◆ **Problem**
Return the lines of the data below exactly. Start at the first and end with the line containing "This screenshot has width=1080, height=934.".

◆ **Record set**
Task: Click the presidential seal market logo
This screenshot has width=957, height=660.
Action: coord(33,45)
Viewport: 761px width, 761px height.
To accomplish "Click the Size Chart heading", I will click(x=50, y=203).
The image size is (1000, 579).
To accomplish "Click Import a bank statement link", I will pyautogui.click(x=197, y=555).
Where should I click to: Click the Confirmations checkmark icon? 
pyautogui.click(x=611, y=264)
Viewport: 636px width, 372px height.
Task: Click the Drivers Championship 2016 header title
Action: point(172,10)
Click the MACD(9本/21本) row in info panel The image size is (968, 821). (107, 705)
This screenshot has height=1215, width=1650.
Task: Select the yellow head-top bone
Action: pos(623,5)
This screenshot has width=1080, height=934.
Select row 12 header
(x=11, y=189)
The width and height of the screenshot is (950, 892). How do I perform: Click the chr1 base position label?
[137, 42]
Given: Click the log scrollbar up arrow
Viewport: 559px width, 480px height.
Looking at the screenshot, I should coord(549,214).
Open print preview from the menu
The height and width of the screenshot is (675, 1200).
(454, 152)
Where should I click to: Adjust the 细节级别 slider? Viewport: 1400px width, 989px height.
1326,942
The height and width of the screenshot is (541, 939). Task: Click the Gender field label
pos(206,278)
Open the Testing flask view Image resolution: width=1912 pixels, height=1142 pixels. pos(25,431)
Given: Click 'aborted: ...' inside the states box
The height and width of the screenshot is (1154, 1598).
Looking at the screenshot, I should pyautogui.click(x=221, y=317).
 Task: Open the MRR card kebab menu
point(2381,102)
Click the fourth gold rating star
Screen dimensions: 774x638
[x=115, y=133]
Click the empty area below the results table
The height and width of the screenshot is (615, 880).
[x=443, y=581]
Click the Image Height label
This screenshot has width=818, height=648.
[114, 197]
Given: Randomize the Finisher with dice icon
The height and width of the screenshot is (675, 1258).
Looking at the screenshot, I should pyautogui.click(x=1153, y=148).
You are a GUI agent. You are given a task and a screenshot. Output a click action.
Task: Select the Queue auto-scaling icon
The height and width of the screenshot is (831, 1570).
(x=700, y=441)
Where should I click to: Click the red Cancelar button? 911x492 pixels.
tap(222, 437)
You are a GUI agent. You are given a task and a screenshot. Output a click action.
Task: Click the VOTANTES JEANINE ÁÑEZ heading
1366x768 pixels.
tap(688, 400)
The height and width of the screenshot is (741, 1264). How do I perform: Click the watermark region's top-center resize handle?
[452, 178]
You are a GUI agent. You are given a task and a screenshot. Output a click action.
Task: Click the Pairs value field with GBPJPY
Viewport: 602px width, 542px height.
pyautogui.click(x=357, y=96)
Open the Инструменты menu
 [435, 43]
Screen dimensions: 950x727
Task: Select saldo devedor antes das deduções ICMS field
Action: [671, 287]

◆ **Finished exercise**
Task: Click the presidential seal market logo
This screenshot has width=957, height=660.
Action: coord(33,45)
Viewport: 761px width, 761px height.
To accomplish "Click the Size Chart heading", I will click(x=50, y=203).
The image size is (1000, 579).
To accomplish "Click Import a bank statement link", I will pyautogui.click(x=197, y=555).
Where should I click to: Click the Confirmations checkmark icon? 
pyautogui.click(x=611, y=264)
Viewport: 636px width, 372px height.
Task: Click the Drivers Championship 2016 header title
Action: point(172,10)
Click the MACD(9本/21本) row in info panel The image size is (968, 821). (107, 705)
This screenshot has height=1215, width=1650.
Task: Select the yellow head-top bone
Action: pos(623,5)
This screenshot has width=1080, height=934.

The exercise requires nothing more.